Tapachula ist zum wichtigsten Konzentrationspunkt für kubanische Migranten in Mexiko geworden.
Aproximadamente 8.000 Cubaner sind in den letzten Monaten in der Stadt angekommen, und im Jahr 2024 wurden über 16.000 Asylanträge von kubanischen Staatsbürgern bei der Mexikanischen Kommission für Flüchtlingshilfe registriert, wodurch sie die zweitgrößte Gruppe von Antragstellern darstellen.
Seit Anfang 2026 erhält die Stadt zwei bis drei Flüge pro Woche mit deportierten Kubanern direkt aus den Vereinigten Staaten, als Folge der Verschärfung der Einwanderungspolitik der Trump-Administration.

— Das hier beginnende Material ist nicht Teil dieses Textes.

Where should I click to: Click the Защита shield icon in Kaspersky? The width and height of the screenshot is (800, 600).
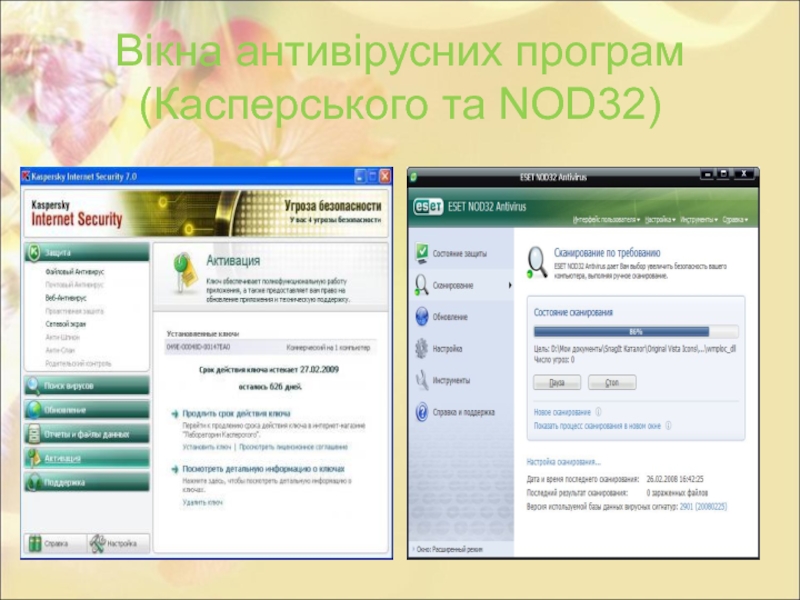click(33, 253)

In den ersten zwei Monaten des Jahres wurden mindestens 2.000 Kubaner und Venezolaner deportiert und nach Chiapas und Tabasco gebracht, viele von ihnen hatten Jahrzehnte in den Vereinigten Staaten gelebt und hatten bei ihrer Ankunft keine Mittel zur Verfügung.
Ohne Zugang zu Arbeitsgenehmigungen oder schnellen Regularisierungsverfahren leben die Kubaner in der informellen Wirtschaft: indem sie Kaffee verkaufen, Mobiltelefone aufladen oder, wie Machado, Straßenkunst ausüben.

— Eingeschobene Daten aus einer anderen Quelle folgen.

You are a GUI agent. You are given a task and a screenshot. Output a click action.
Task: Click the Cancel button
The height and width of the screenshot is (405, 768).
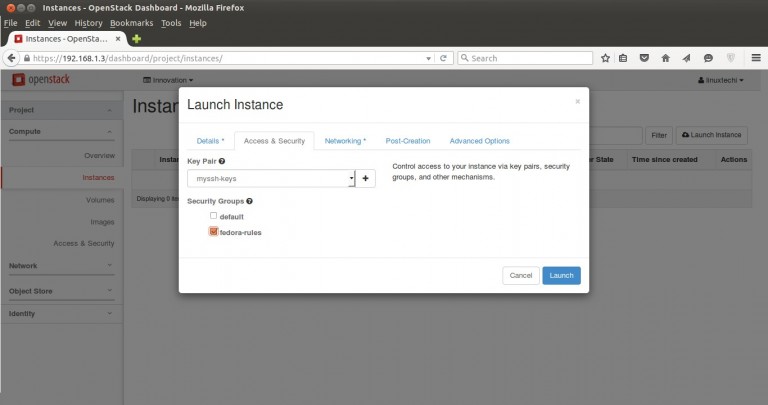tap(520, 275)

Die Situation in Tapachula ist von zunehmender Spannung geprägt. Am vergangenen Mittwoch haben kommunale Beamte des Programms Centinela gewaltsam eine Gruppe kubanischer Migranten geschlagen und vertrieben — darunter Personen im Alter von 60 und 70 Jahren — im Parque Miguel Hidalgo der Stadt.
Al least vier Personen wurden verletzt in diesem Vorfall, der auf Video aufgenommen wurde und Empörung auslöste. Unter den Rufen der Zeugen war zu hören: "Diskriminierung!".
Ein Mitarbeiter der Gemeinde wurde suspendiert, nachdem er in den Aufnahmen gesehen wurde, wie er einen der Migranten angriff.
Die betroffenen Kubaner verfügten über temporäre Erlaubnisse und lebten gerade von der Informalität, dem gleichen Mittel, auf das José Luis Machado jeden Tag unter der chiapanekischen Sonne zurückgreift.